The Glue That Holds Things Together

Something is missing. I can feel that it’s gone but I couldn’t really put my finger on what exactly it was and how it was now missing from my life until a friend pointed it out. Glue. I am missing “glue” from my life at the moment. We moved our family 3.5 hours south for my husband’s job and we’re starting fresh in a brand new town that is connected, vibrant and full of young families.

In texting with a friend from back home she was talking about getting together with our group of friends and said, “I miss you. You’re our glue.” I read this and my eyes instantly filled with tears. I have had a passing thought over the years about my friends scattered all over the places we have lived – USA, Canada, Japan and Taiwan. Oh the places we’ve gone and lived! I still keep in touch with those friends and I see on social media that they all keep in touch with each other. The common denominator amongst all of them is – me. I knew each of them from one of the many places we’ve lived and I’d connected them to each other.

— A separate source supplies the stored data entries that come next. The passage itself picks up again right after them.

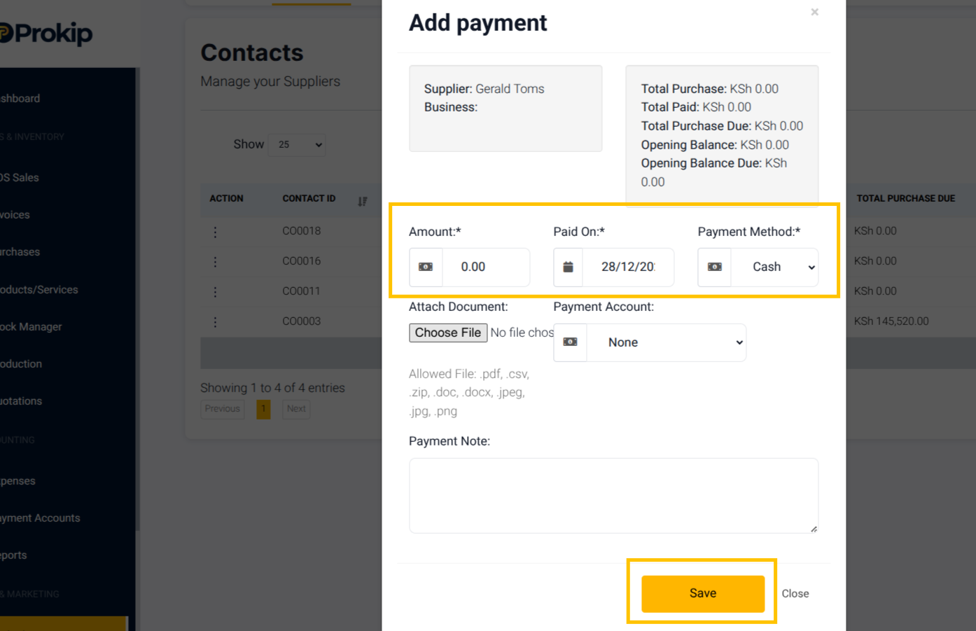Open the Show 25 entries dropdown
The image size is (976, 631).
point(297,145)
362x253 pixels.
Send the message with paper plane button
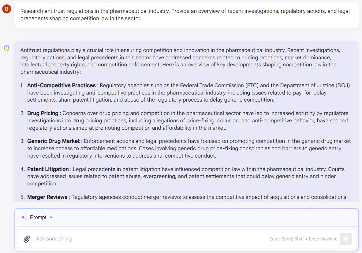345,239
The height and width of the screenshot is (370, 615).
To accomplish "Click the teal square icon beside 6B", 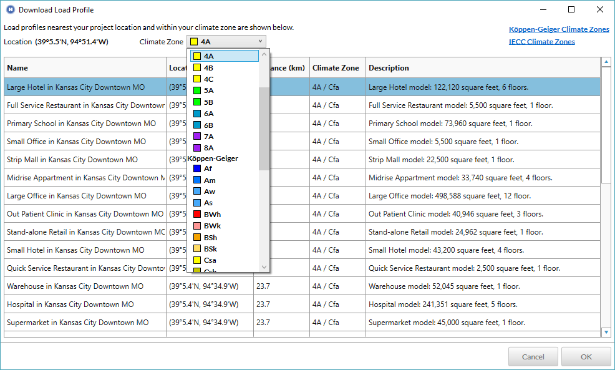I will tap(196, 124).
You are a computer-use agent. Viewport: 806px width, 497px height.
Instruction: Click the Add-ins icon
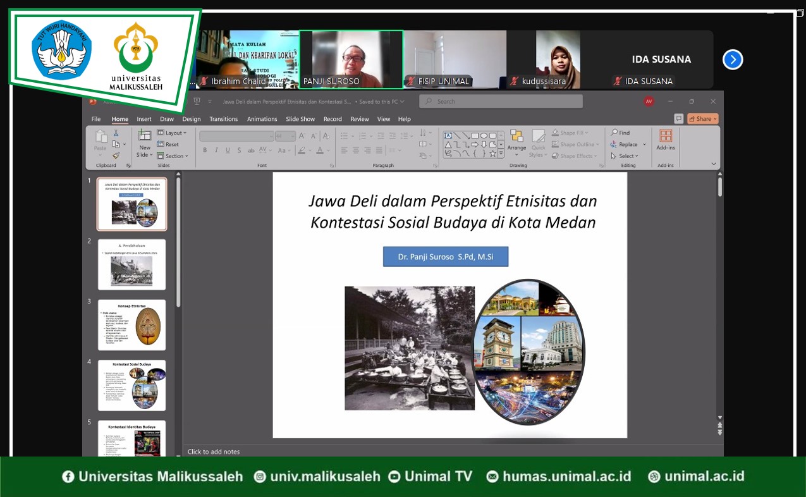(x=666, y=140)
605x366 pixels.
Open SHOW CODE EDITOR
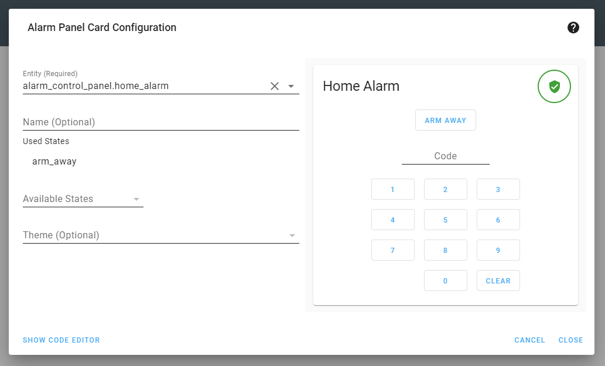(61, 340)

This concept of being the “glue” again bubbled to the surface after I went to an informal IAP2 Chapter event recently. While standing in line at Starbucks for my tea, I listened to the barista address the people in front of me by name. She asked how their morning was, how work was going and how their kids were doing. She was genuinely interested and engaging with the regulars she obviously knew. Glue, I thought. She’s the glue here at Starbucks. She’s making connections and holding things together here.

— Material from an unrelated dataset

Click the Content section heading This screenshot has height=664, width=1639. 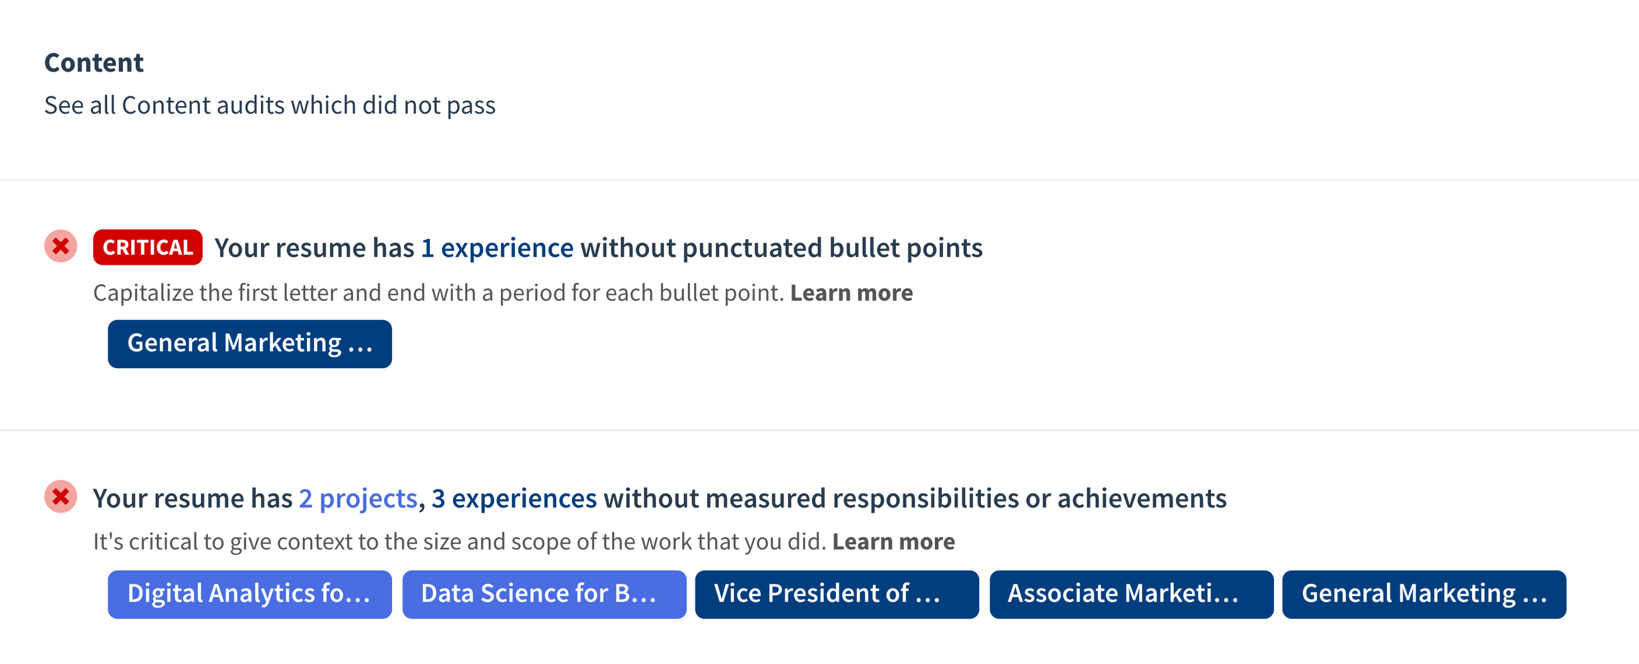pos(93,62)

This got me thinking about the “glue” we often encounter in communities when we go to host events. There’s always that one community member who is connected. They know people, they can provide you with insights and information and they can be your ally to help raise awareness about your project. In another recent Ottawa session I overheard someone say, “Every community has a Moses.” Come to find out Moses is the provider of compressors and equipment in a remote Arctic community where construction is beginning on a high profile government project. Moses is the man. He’s the glue in his community and he can get things done.

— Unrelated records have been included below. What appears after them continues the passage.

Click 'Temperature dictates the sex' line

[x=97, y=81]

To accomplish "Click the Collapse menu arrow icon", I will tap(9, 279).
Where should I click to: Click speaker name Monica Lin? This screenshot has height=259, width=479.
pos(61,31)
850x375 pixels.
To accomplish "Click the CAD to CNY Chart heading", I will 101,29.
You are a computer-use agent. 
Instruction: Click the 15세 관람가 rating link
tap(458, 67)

In our projects we’ve often called these folks community champions or community weavers. But really, they are the glue. They make the connections and open their hearts and minds to us so that we may do our job and deliver a successful event.

Reflecting back on my friend’s comment, I take it as a huge compliment. I am in a new town and new environment and I will need to put myself out there so I can do what I do best – connect people. Do you have someone in your life – work or home – that you consider your glue? I’d love to hear your thoughts.